• [To do]
**a)** In the interview with illustrator Carter Thompson, which school did he attend to study Theatre Arts?
**b)** Write the next part of the interview with illustrator Carter Thompson, picking up after its last answer.

** Begin Text provided **

Carter Thompson is an illustrator and scenic designer. Thompson describes himself as ‘well-bred and corn-fed’ and he lives in Harlem.
Tell us about your art. I have always been a storyteller, and that’s my main goal with my art. I try to tell stories; to expose some facet of the human condition. I think that is the purpose of art, and the purpose of life. To learn what it means to be human. Mostly my art focuses on people and characters and trying to capture some moment in their journey, however strange or whimsical it might be. I studied Theatre Arts with an emphasis in scenic design at BYU, which gave me a terrific education in not only art and history, but communicating, collaborating, and storytelling. After graduation I moved to New York and I’ve been working here as a freelance artist and designer for the past two years.
You describe your style as “dark sophistication and witty effervescence”. Explain. I have always been fascinated by the idea of using humor to understand heavier things. That old expression, “truth is best told in jest” really resonates with me. So when I think of humans and the human experience, I always try to capture that in a bubbly, lively way. I admire artists like Edward Gorey, Charles Addams, and Quentin Blake, who had this great ability to infuse light-heartedness into serious situations. They could make strange things charming. I like to explore the line between what is grotesque and what is lovely. Along with that, I love storytelling and I think wit and humor are great ways to explore truth. I think of it as a sort of winking self-awareness that reveals aspects of the human experience.

** End Text provided **
** Begin Information provided **

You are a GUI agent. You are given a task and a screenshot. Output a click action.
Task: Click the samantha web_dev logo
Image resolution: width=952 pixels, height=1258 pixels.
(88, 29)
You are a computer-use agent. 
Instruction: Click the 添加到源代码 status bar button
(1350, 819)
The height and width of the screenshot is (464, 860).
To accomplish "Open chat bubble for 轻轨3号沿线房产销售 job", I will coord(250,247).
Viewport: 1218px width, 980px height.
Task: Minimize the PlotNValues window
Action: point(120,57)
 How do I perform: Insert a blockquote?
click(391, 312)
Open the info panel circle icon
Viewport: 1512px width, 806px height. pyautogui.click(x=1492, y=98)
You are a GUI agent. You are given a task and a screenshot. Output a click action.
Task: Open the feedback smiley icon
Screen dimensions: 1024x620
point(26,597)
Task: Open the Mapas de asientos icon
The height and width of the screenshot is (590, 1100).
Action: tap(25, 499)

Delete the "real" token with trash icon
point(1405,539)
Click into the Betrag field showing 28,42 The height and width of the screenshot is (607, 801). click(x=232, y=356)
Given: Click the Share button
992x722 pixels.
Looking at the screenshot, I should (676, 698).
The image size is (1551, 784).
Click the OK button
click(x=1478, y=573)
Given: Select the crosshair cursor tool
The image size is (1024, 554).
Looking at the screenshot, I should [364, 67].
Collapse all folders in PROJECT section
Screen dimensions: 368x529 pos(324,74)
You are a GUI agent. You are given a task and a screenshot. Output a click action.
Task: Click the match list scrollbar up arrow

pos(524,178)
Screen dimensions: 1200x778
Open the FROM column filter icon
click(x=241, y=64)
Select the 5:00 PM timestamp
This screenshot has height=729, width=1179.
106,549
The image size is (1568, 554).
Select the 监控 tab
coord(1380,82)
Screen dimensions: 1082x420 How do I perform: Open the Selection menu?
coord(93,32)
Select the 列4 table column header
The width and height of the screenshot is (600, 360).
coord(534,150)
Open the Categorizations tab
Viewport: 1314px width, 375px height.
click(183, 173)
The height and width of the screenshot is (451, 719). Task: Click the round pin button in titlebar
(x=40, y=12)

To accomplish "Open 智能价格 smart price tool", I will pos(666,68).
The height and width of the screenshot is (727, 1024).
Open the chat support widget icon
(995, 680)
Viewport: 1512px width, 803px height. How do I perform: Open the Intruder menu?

** End Information provided **

• [Per-task answers]
**a)** BYU

**b)**
What do you gain and lose from working digitally? So far, it’s been very positive to transition into the realm of digital art. I think I was leery of it in the beginning because of this stigma of a cut-and-paste insincere sort of art, but that’s really not how I work at all. I view my stylus and my iPad as tools, just like paint and pencils. In fact, working digitally opens the door for new artistic possibilities in certain situations. I can mix “mediums” in ways that I never could in real life. Switching around every five seconds from pencils to oils to watercolors in the same project would be much more complicated and costly without the aid of digital technology. That being said, if a project is better suited for a more traditional medium I definitely go in that direction. I still love to get my hands dirty in the studio. Working digitally also allows me the freedom to work almost anywhere, which is very inspiring to me. I’ll work on a project in the park, the lobby of the Waldorf, on a subway, there are infinite possibilities. I have a fully stocked studio anywhere I go. It’s liberating.
Your Instagram account is a cultured tour of New York architecture. You include quotes from Stephen Collins Foster, Jawaharial Nehru, and Henry Wadsworth Longfellow. I didn’t intentionally set out to create an Instagram full of architecture, but I think it came naturally out of living in New York. I always try to capture images and stories that inspire or edify me, and in Manhattan there are just so many lovely and interesting buildings. They surround you everywhere you go. Every building has a story, and because it’s New York, I suppose, the history for every noteworthy building is well documented. As far as the quotes and literature I like to post, I think that comes out of my love of reading. I collect quotes and phrases, and have found that sometimes I express my thoughts best by using someone else’s words. Literature sparks a lot of my creative ideas. My art is often born out of a phrase from a poem or short story I read. I take that idea and build my own thing out of it. I like to think I have had a positive reception so far. Most of my art commissions come from Instagram, which is something I never would have dreamed of a few years ago. It’s a wonderful platform to connect with people, create, and share my work.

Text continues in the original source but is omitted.